* _Written problem_: In the listing, change each "checkbox" to "check box" in everything from the line containing "will [x=320, y=141]." down to the line containing "point(41,34)", and give only those lines back, otherwise unchanged.
-- begin Provided records --
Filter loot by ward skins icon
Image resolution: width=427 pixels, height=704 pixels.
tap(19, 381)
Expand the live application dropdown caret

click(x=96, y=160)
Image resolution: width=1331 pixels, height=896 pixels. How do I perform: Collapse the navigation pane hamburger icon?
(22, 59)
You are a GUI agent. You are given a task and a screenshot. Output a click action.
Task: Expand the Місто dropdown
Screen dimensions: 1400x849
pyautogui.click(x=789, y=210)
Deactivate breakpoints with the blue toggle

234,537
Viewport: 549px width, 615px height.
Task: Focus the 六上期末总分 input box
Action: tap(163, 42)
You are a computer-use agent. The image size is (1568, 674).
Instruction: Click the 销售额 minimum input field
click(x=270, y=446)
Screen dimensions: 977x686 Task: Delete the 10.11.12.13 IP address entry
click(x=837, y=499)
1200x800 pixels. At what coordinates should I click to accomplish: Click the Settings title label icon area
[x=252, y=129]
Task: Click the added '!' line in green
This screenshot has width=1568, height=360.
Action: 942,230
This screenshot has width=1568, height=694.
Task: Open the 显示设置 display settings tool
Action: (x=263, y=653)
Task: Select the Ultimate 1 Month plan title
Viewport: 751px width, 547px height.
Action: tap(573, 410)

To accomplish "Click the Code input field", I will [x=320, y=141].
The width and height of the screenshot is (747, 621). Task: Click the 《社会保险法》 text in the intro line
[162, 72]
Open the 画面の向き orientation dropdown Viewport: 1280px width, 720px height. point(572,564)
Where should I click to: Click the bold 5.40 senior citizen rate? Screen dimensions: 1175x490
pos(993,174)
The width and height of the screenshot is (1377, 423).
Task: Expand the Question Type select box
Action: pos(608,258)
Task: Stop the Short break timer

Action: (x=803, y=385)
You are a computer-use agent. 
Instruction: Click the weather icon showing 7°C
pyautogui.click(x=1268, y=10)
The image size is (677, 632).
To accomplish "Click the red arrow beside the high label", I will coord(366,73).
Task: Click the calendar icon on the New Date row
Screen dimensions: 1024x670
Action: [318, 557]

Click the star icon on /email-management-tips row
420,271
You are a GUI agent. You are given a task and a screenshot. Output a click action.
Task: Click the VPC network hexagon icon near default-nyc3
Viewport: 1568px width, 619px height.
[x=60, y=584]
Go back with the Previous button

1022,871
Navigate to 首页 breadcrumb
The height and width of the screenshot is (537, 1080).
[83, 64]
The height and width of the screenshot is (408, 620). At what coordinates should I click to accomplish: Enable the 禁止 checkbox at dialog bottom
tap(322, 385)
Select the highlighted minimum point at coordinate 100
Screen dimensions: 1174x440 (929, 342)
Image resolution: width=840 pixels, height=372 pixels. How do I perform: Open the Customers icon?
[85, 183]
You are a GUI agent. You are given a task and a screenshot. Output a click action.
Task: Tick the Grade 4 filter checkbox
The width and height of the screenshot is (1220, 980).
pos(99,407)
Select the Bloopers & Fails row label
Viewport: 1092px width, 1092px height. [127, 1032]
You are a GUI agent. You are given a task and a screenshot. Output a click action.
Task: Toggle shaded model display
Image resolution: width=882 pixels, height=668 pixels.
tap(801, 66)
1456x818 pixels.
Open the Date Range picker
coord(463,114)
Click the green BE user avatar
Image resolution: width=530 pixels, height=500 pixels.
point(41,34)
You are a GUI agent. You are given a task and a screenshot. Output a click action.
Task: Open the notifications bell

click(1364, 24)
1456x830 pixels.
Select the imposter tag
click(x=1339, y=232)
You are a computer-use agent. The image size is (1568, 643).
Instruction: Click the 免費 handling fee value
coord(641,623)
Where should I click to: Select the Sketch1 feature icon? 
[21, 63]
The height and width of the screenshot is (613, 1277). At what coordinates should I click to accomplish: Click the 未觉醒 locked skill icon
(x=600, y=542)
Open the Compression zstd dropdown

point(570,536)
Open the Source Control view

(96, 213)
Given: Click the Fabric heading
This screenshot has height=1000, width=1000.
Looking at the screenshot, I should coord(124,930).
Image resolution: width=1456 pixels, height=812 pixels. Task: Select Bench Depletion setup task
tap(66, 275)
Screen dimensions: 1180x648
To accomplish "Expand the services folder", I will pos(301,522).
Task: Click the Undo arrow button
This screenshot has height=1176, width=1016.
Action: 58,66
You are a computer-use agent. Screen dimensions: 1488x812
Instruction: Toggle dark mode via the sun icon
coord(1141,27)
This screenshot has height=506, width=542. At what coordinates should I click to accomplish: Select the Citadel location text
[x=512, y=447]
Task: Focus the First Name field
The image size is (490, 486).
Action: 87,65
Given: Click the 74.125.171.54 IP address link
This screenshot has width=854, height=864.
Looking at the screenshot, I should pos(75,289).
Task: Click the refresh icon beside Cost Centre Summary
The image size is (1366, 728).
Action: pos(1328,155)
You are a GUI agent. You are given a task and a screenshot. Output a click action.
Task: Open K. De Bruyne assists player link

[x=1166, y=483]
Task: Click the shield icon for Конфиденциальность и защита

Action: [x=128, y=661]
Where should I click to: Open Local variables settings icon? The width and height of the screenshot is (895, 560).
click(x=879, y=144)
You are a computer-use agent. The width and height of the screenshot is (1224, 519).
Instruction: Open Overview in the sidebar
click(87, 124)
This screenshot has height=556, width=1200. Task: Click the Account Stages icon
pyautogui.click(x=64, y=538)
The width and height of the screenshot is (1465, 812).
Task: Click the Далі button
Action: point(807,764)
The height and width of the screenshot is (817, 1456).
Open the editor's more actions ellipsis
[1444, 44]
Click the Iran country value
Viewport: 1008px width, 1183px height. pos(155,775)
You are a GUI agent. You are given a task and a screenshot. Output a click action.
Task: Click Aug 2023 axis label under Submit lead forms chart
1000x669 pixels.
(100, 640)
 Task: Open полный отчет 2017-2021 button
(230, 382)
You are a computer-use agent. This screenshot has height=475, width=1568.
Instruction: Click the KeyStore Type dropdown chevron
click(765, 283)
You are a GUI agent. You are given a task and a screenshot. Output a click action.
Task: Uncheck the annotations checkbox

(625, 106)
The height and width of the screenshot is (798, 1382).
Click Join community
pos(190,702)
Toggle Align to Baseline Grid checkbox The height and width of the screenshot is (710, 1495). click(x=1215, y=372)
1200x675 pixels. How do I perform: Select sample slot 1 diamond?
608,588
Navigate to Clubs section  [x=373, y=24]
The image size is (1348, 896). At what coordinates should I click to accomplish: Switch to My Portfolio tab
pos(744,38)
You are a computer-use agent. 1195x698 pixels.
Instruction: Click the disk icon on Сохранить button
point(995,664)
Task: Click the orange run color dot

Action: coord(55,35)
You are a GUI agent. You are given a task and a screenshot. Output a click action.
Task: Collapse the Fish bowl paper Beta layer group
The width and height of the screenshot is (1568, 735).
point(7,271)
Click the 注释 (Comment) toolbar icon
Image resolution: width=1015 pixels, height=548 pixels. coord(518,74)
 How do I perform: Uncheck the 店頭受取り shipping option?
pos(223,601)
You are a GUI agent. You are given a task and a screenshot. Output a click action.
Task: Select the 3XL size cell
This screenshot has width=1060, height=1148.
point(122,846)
-- end Provided records --
* _Result of this task_:
To accomplish "Click the Code input field", I will [x=320, y=141].
The width and height of the screenshot is (747, 621). Task: Click the 《社会保险法》 text in the intro line
[162, 72]
Open the 画面の向き orientation dropdown Viewport: 1280px width, 720px height. point(572,564)
Where should I click to: Click the bold 5.40 senior citizen rate? Screen dimensions: 1175x490
pos(993,174)
The width and height of the screenshot is (1377, 423).
Task: Expand the Question Type select box
Action: pos(608,258)
Task: Stop the Short break timer

Action: (x=803, y=385)
You are a computer-use agent. 
Instruction: Click the weather icon showing 7°C
pyautogui.click(x=1268, y=10)
The image size is (677, 632).
To accomplish "Click the red arrow beside the high label", I will coord(366,73).
Task: Click the calendar icon on the New Date row
Screen dimensions: 1024x670
Action: [318, 557]

Click the star icon on /email-management-tips row
420,271
You are a GUI agent. You are given a task and a screenshot. Output a click action.
Task: Click the VPC network hexagon icon near default-nyc3
Viewport: 1568px width, 619px height.
[x=60, y=584]
Go back with the Previous button

1022,871
Navigate to 首页 breadcrumb
The height and width of the screenshot is (537, 1080).
[83, 64]
The height and width of the screenshot is (408, 620). At what coordinates should I click to accomplish: Enable the 禁止 check box at dialog bottom
tap(322, 385)
Select the highlighted minimum point at coordinate 100
Screen dimensions: 1174x440 (929, 342)
Image resolution: width=840 pixels, height=372 pixels. How do I perform: Open the Customers icon?
[85, 183]
You are a GUI agent. You are given a task and a screenshot. Output a click action.
Task: Tick the Grade 4 filter check box
The width and height of the screenshot is (1220, 980).
pos(99,407)
Select the Bloopers & Fails row label
Viewport: 1092px width, 1092px height. [127, 1032]
You are a GUI agent. You are given a task and a screenshot. Output a click action.
Task: Toggle shaded model display
Image resolution: width=882 pixels, height=668 pixels.
tap(801, 66)
1456x818 pixels.
Open the Date Range picker
coord(463,114)
Click the green BE user avatar
Image resolution: width=530 pixels, height=500 pixels.
point(41,34)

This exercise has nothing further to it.